PGR defende a Lei da Dosimetria
O procurador-geral da República, Paulo Gonet, manifestou-se a favor da validade da Lei da Dosimetria. O chefe da Procuradoria-Geral da República (PGR) enviou um documento ao Supremo Tribunal Federal (STF) nesta quinta-feira, 18, para travar as liminares que tentam anular a redução de penas dos presos pelas manifestações de 8 de janeiro de 2023. “O parecer é pelo indeferimento do pedido cautelar de suspensão das normas impugnadas”, sentenciou Gonet.

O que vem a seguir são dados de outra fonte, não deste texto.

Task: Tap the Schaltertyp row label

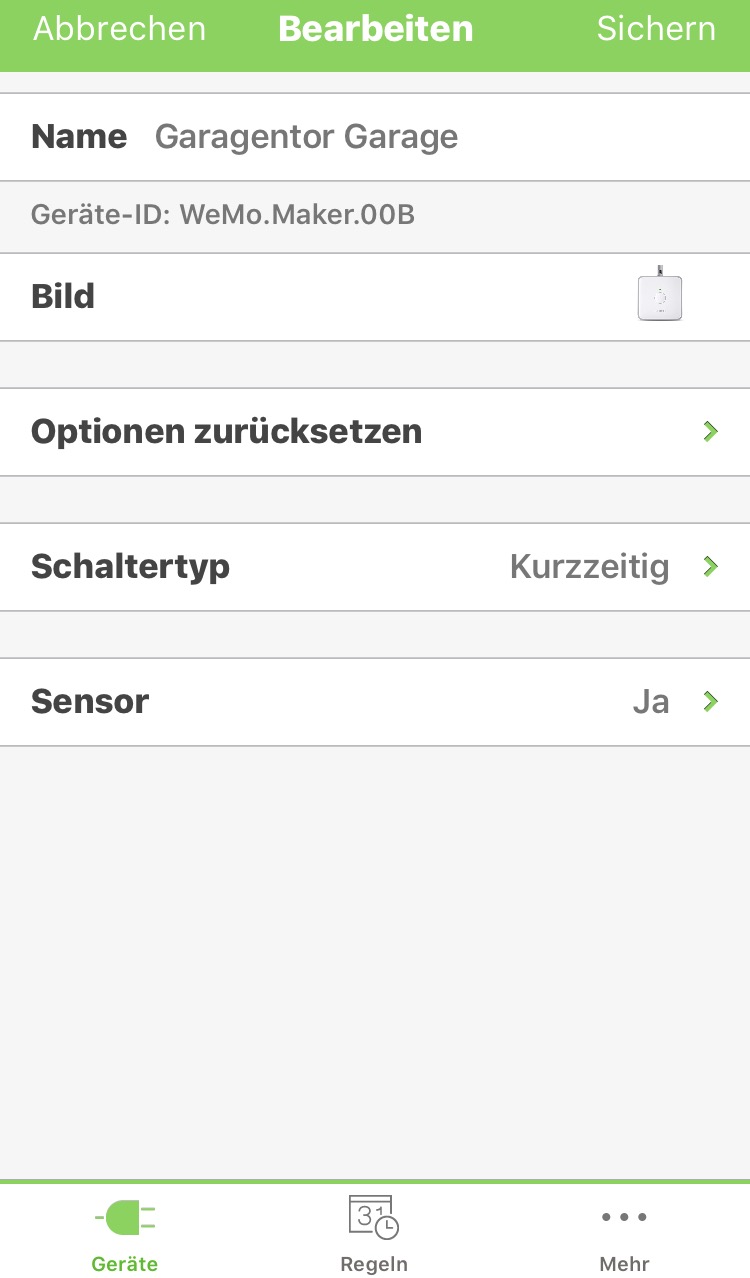Action: click(131, 567)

A manifestação da PGR foi protocolada dentro de quatro Ações Diretas de Inconstitucionalidade (ADIs) sob a relatoria do ministro Alexandre de Moraes. Os processos foram abertos pelo PDT, pelas federações PSOL-Rede e PT-PCdoB-PV, além da Associação Brasileira de Imprensa (ABI). As entidades de esquerda acusam o texto de funcionar como uma proteção exagerada para favorecer réus específicos.

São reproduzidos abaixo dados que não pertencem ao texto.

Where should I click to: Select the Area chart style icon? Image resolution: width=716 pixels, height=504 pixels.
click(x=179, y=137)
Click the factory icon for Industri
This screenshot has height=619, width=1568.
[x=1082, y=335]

Autonomia do Congresso deve ser preservada pelo Judiciário
Gonet rejeitou as acusações de casuísmo e declarou que o Congresso Nacional tem total soberania para desenhar a legislação penal do país. No parecer, o procurador-geral lembrou que o Poder Legislativo tem autonomia constitucional e “margem de conformação” para definir os critérios de punição. Segundo o chefe da PGR, o fato de a medida beneficiar diretamente réus de um episódio de grande repercussão não anula o caráter geral da lei.

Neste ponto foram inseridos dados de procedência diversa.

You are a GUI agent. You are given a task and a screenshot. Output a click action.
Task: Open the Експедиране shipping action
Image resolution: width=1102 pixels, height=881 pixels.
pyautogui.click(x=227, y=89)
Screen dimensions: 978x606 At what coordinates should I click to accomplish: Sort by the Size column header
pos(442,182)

O texto aprovado pelos parlamentares em maio altera a Lei de Execução Penal e o Código Penal. A medida cria uma causa especial de redução de um a dois terços no tempo de prisão para crimes praticados em contextos de multidão ou tumulto de massa. O procurador destacou que a Lei da Dosimetria utiliza categorias objetivas e abstratas que valem para qualquer cidadão, preenchendo todos os requisitos legais de validade jurídica.
No entanto, o desconto só fica proibido para quem exerceu papel de liderança ou financiou as invasões. Gonet explicou que a lei apenas regula uma etapa do cumprimento da sanção, “preservando a exigência de bom comportamento do condenado”.
O Palácio do Planalto tentou barrar o avanço do projeto na época das discussões legislativas. O presidente Luiz Inácio Lula da Silva chegou a aplicar um veto total sobre a proposta por recomendação da Advocacia-Geral da União (AGU). O Congresso Nacional, contudo, derrubou o veto presidencial com votações expressivas na Câmara dos Deputados e no Senado Federal, o que resultou na promulgação da lei em maio de 2026.